Exercise input:
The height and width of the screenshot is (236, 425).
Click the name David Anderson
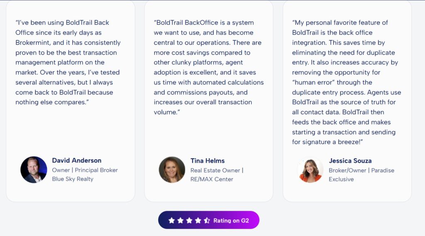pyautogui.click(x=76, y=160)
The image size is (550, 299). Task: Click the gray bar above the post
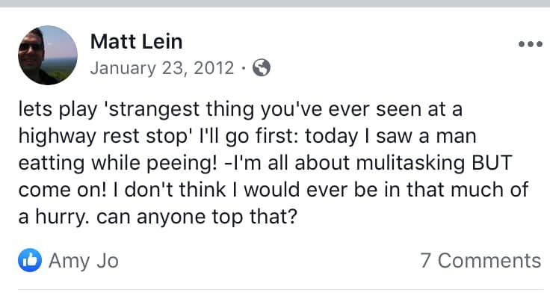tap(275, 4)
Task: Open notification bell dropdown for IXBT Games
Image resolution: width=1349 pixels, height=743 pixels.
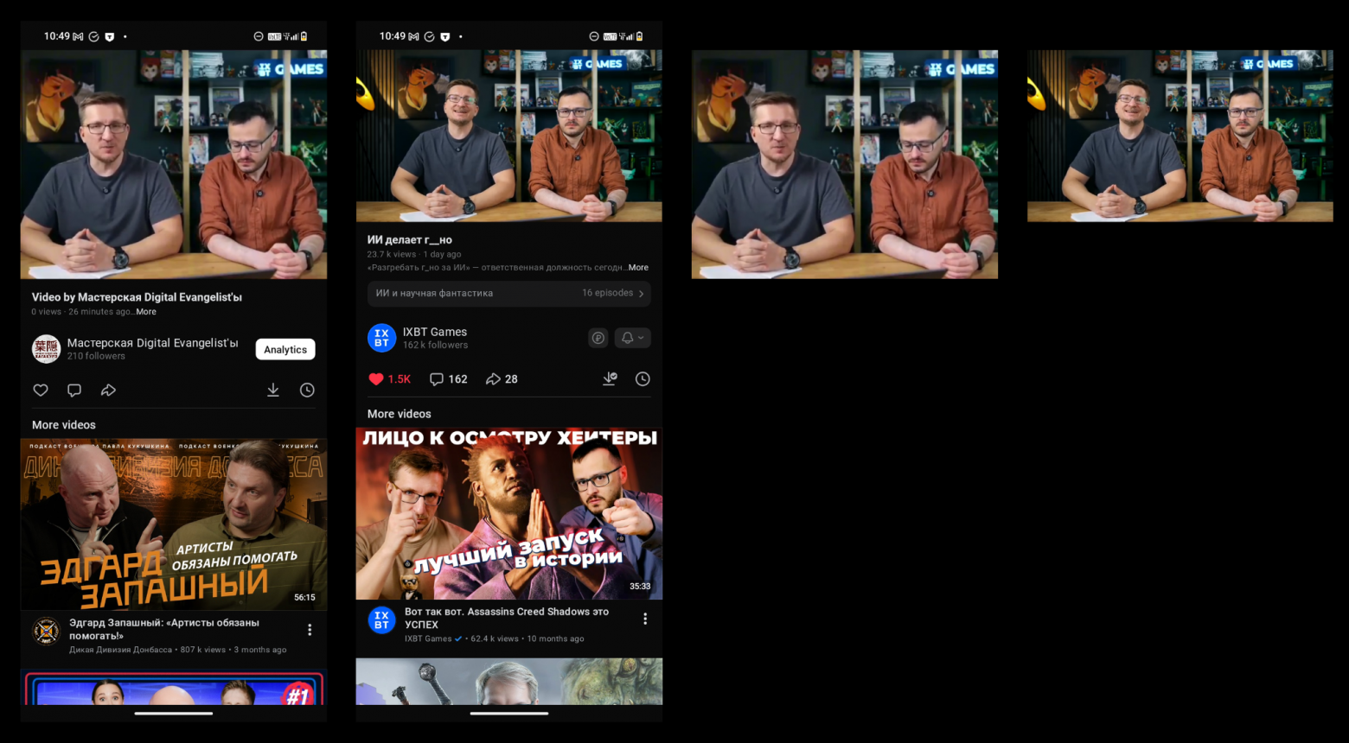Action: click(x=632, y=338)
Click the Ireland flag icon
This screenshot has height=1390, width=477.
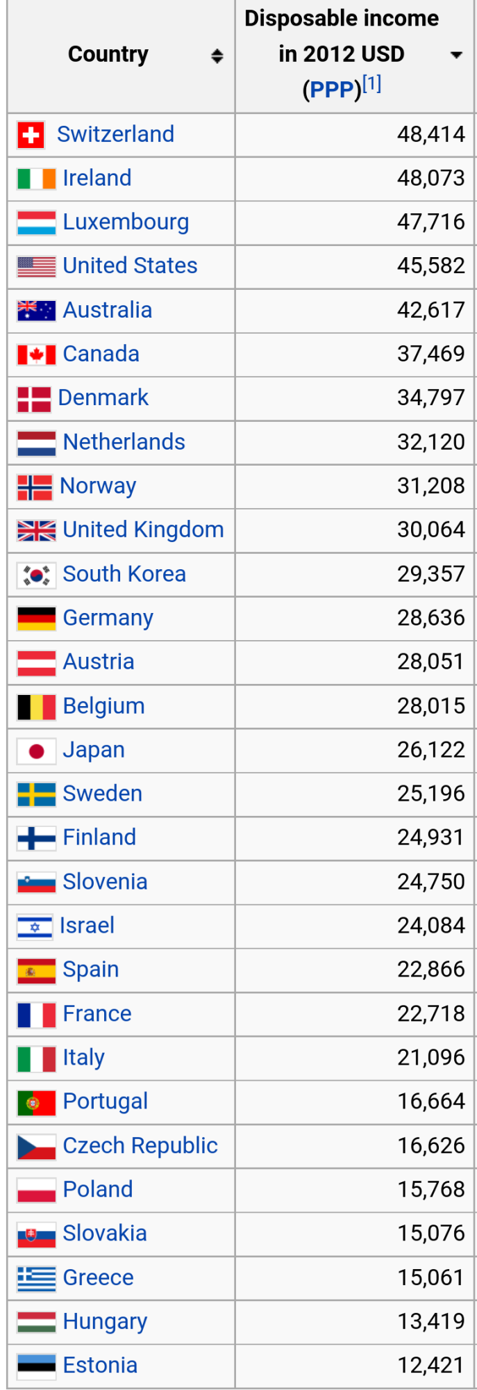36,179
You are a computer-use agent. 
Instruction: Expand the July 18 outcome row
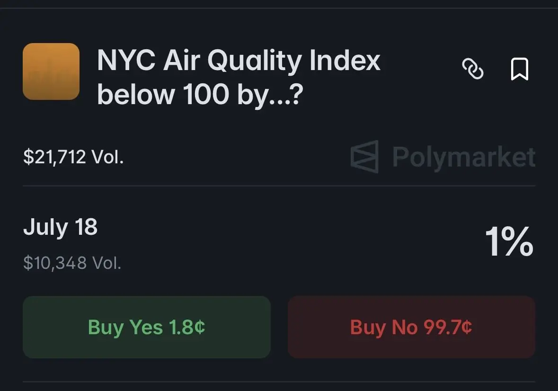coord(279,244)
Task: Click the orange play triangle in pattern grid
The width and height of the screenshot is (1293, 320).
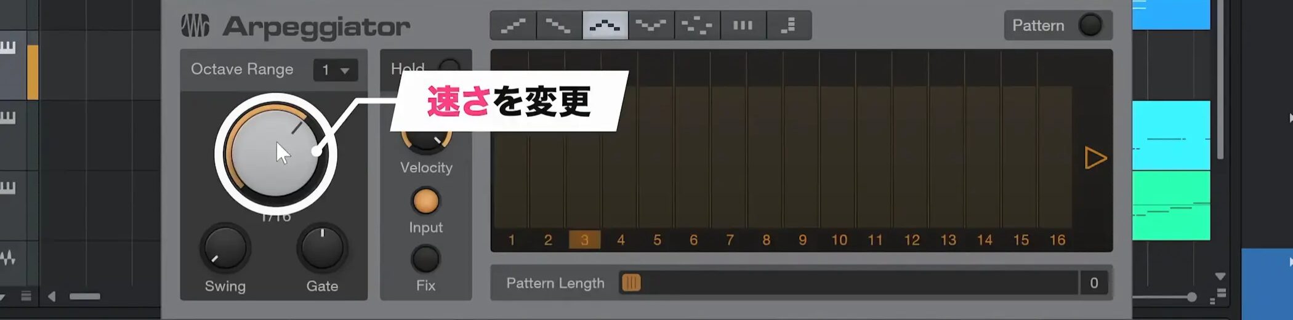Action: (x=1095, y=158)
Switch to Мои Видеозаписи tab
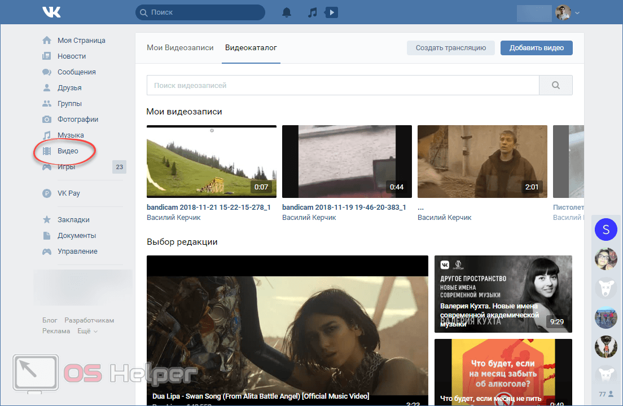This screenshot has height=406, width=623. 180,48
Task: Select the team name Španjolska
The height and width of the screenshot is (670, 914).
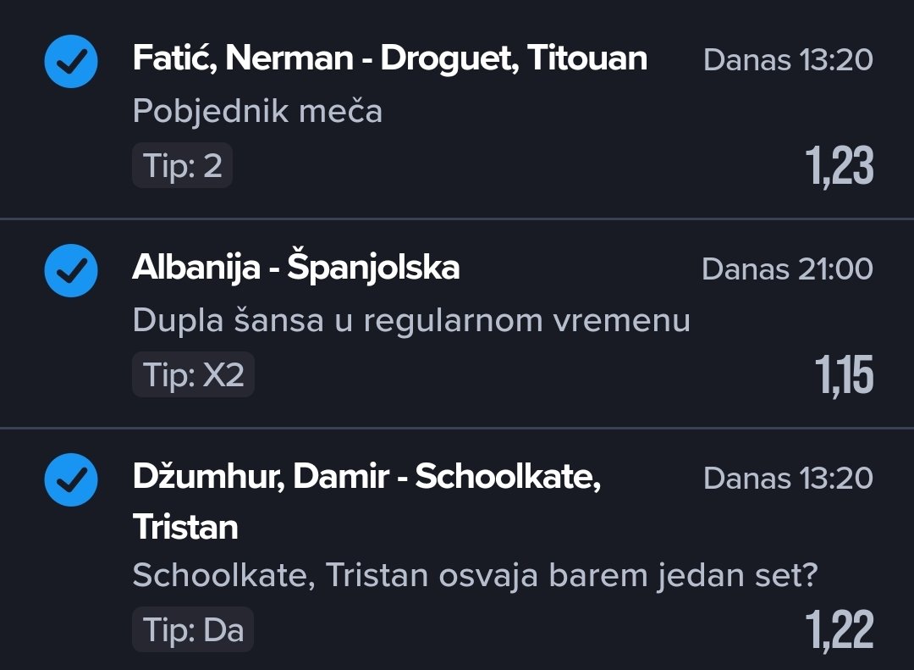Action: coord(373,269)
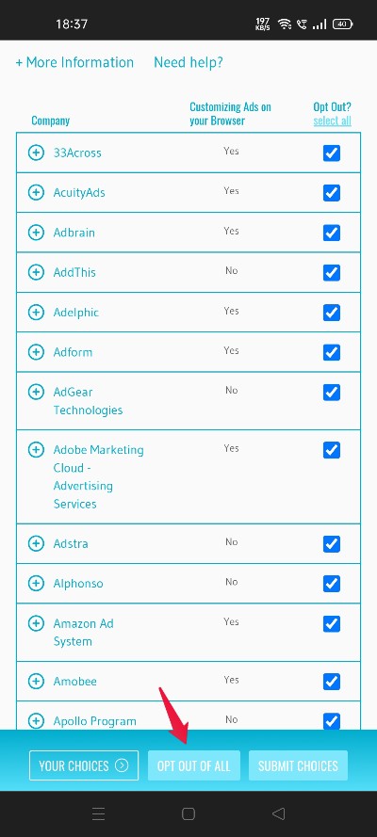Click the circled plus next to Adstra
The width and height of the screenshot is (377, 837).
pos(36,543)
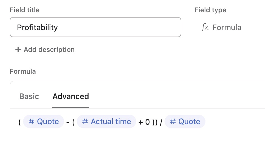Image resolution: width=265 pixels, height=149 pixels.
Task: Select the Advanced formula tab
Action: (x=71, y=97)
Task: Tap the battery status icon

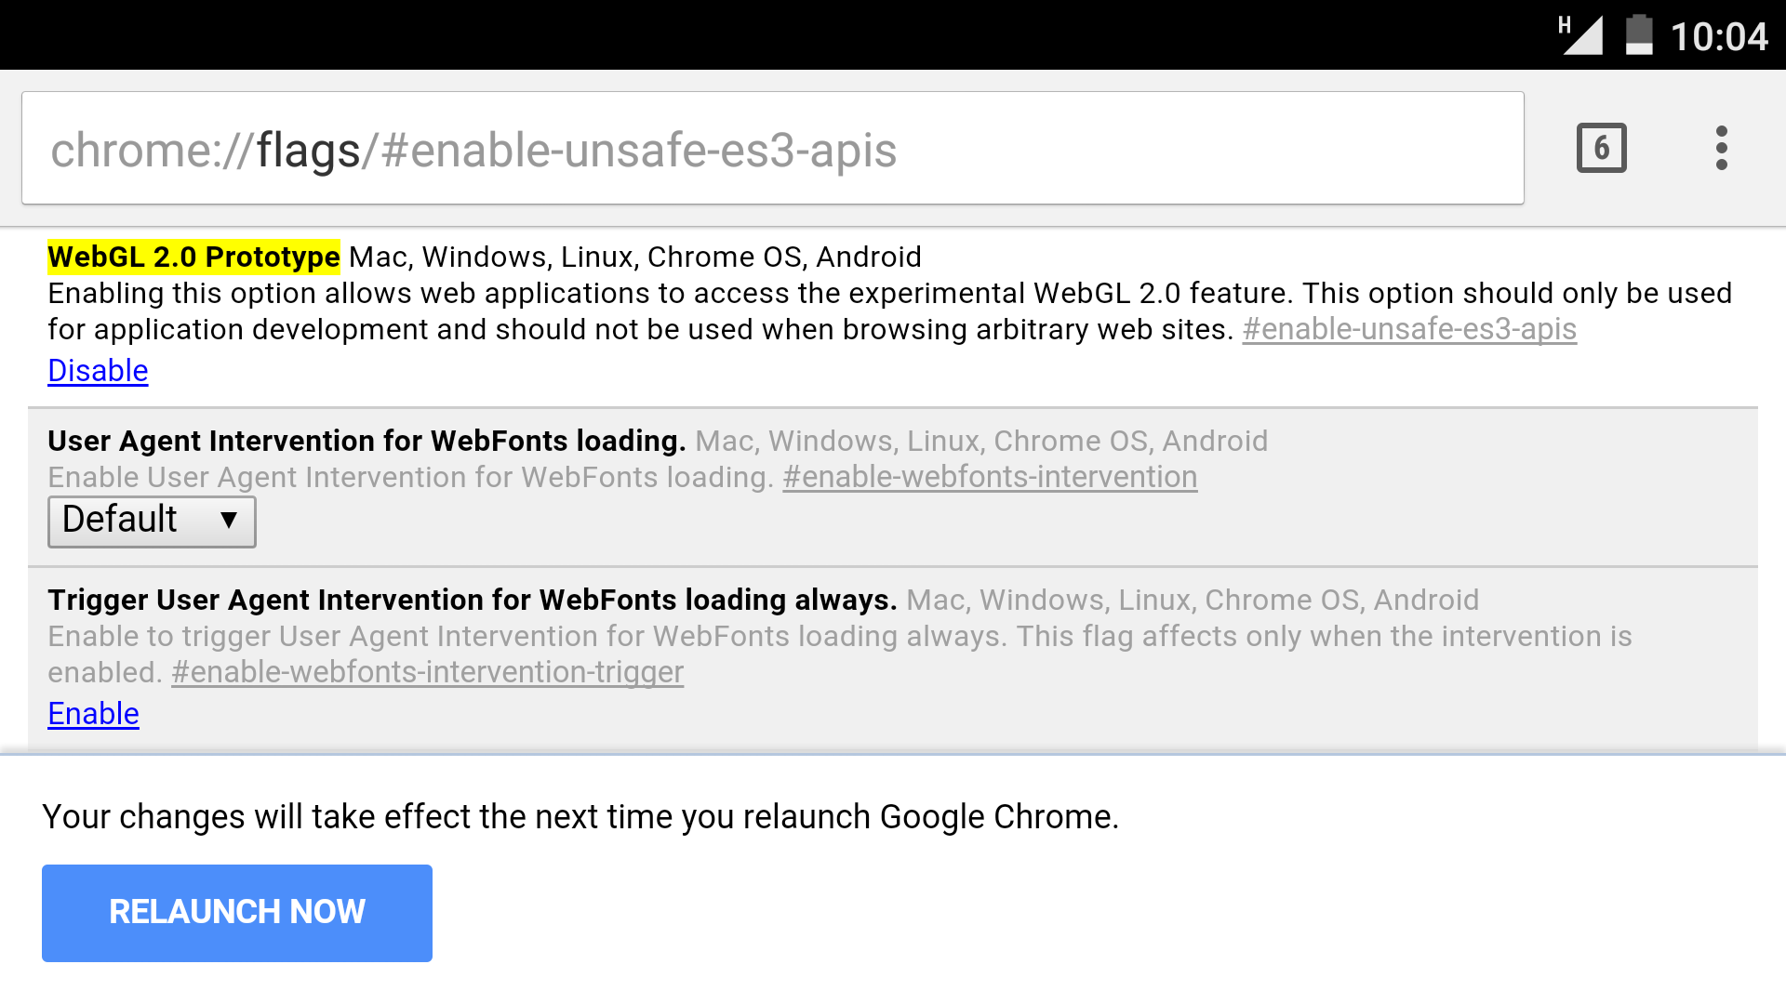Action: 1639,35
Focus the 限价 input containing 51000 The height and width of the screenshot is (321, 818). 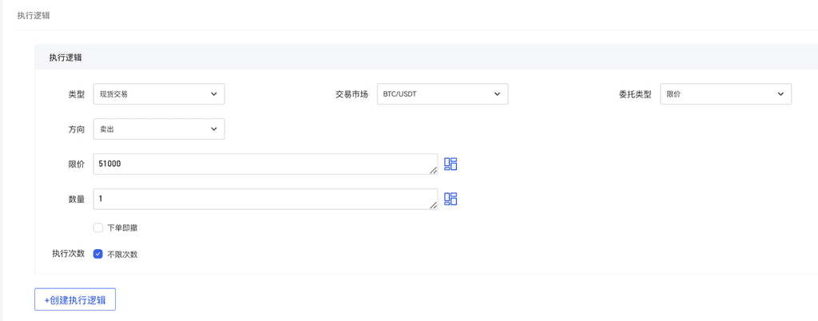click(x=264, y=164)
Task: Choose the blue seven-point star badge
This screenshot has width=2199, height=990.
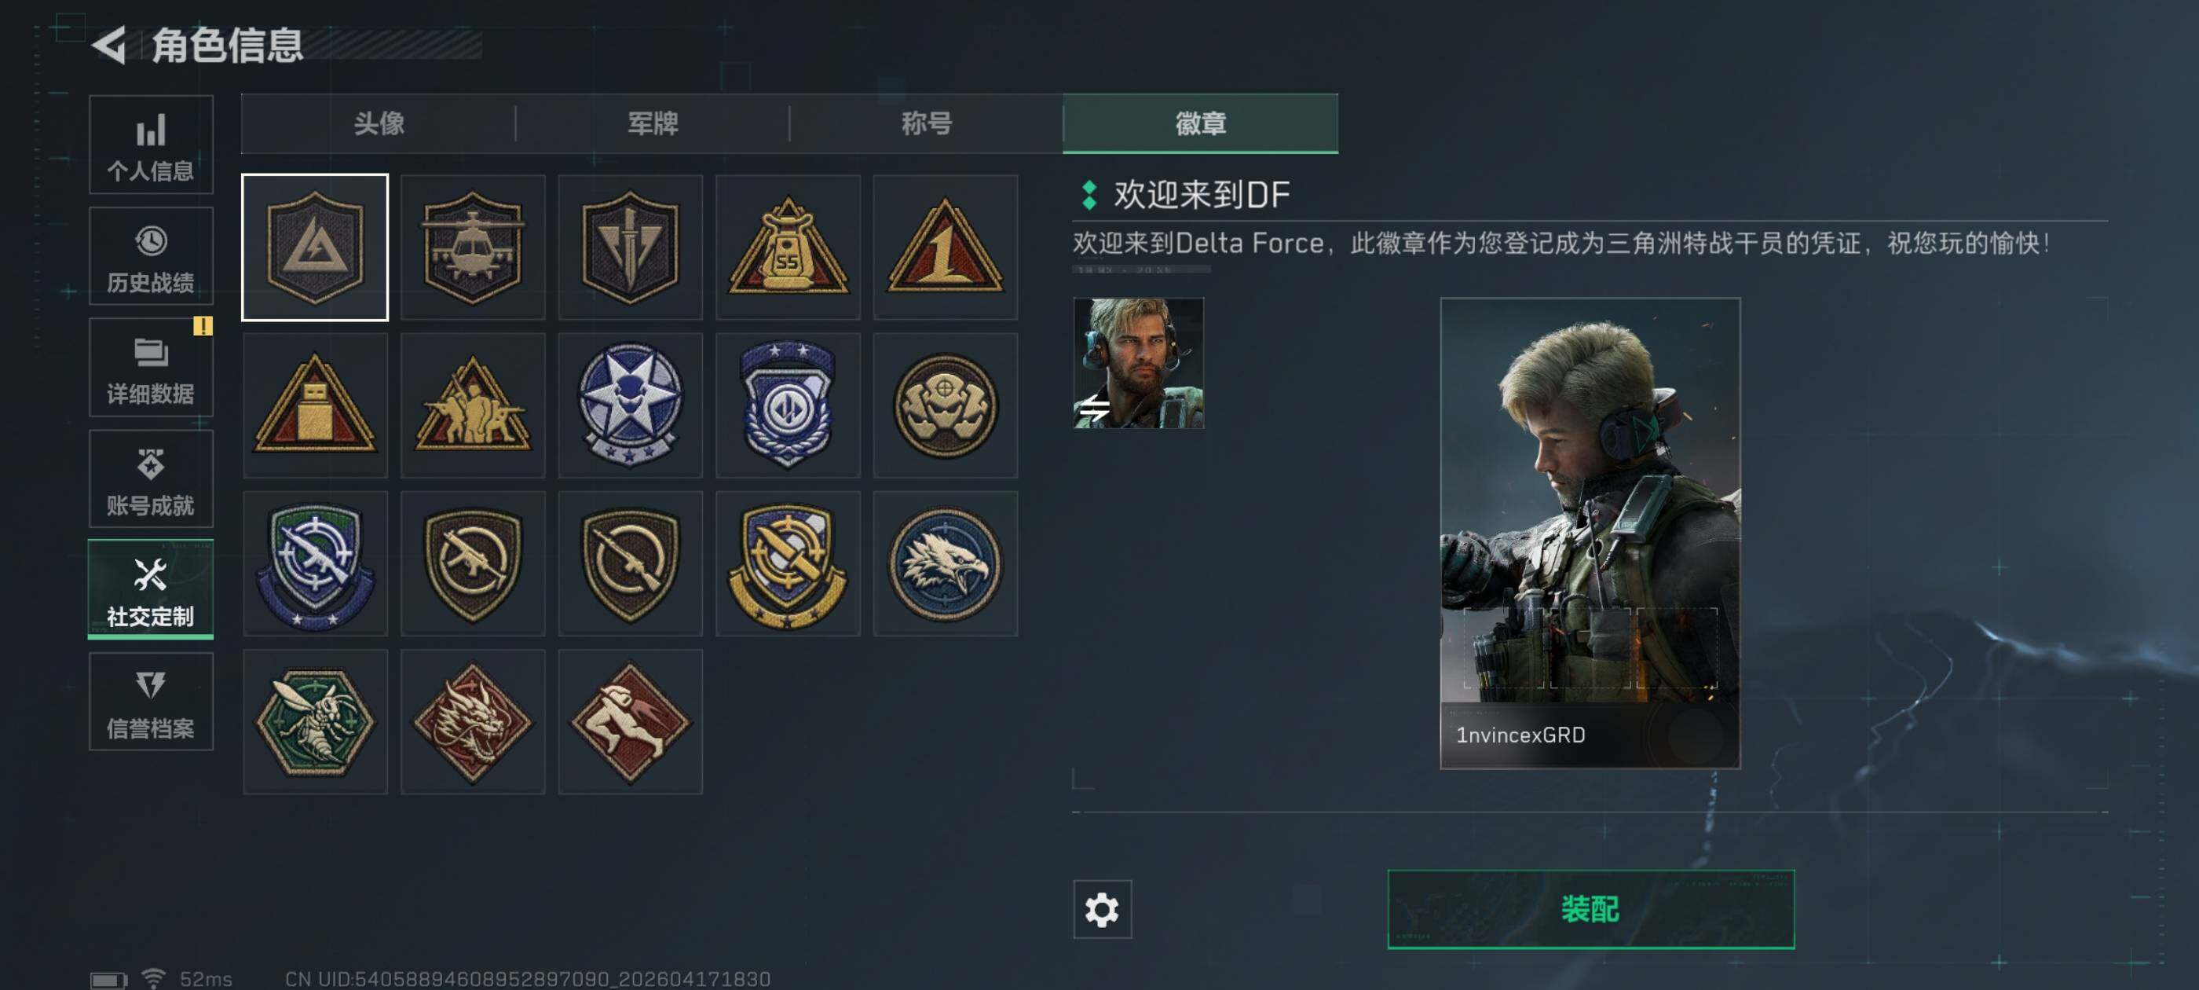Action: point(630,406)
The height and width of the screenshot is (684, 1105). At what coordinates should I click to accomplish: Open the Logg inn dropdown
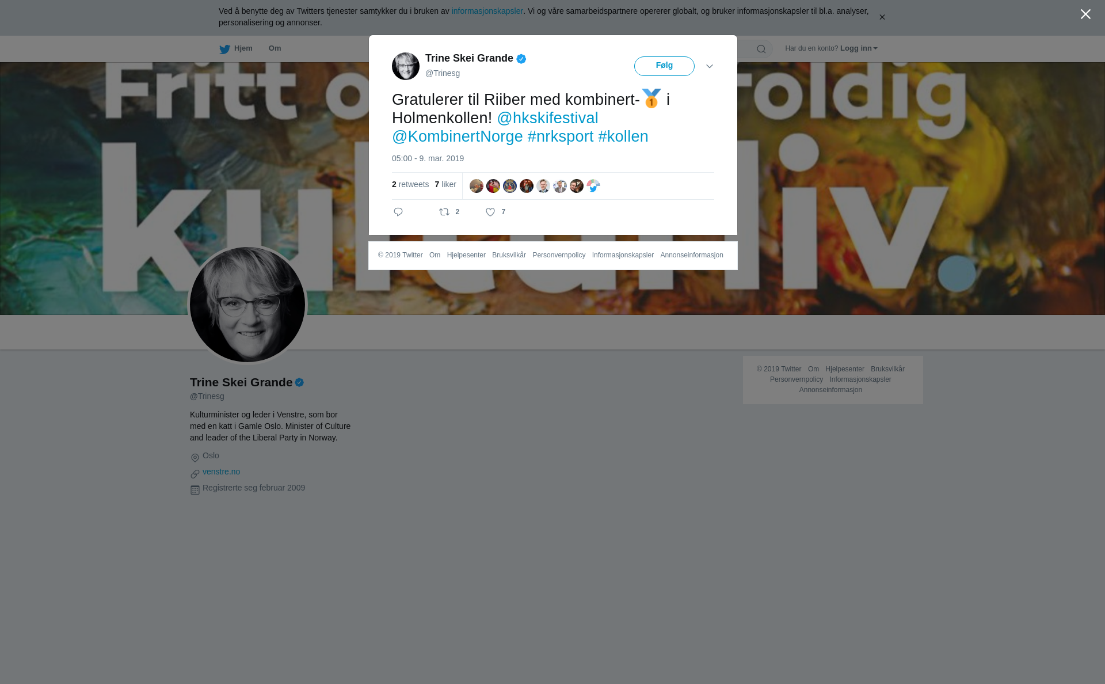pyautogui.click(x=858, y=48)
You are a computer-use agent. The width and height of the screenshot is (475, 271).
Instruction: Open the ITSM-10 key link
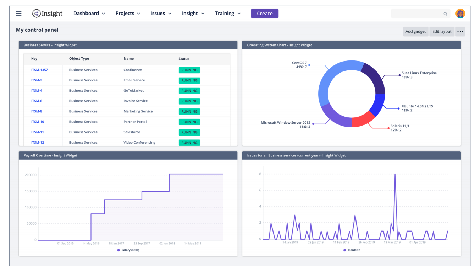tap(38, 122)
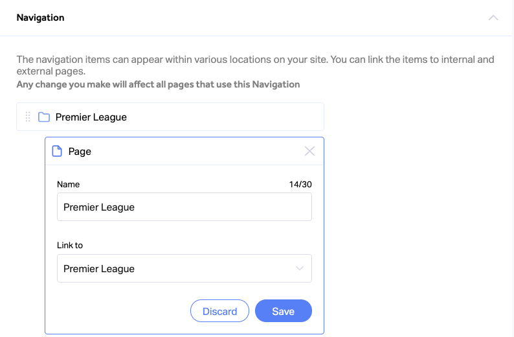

Goal of the exercise:
Exactly repeat the material from its first line through the line with "Task: Select the team name Španjolska", including both, and leave the pictures and everything else out.

Response to this exercise:
The height and width of the screenshot is (236, 425).
Click the name David Anderson
pyautogui.click(x=76, y=160)
The image size is (550, 299). Task: Click the gray bar above the post
tap(275, 4)
Task: Open notification bell dropdown for IXBT Games
Image resolution: width=1349 pixels, height=743 pixels.
Action: click(x=632, y=338)
Click the Ireland flag icon
This screenshot has height=1390, width=477.
36,179
You are a computer-use agent. 
Instruction: Expand the July 18 outcome row
coord(279,244)
Task: Click the orange play triangle in pattern grid
The width and height of the screenshot is (1293, 320).
Action: (x=1095, y=158)
Switch to Мои Видеозаписи tab
This screenshot has height=406, width=623. 180,48
Task: Select the team name Španjolska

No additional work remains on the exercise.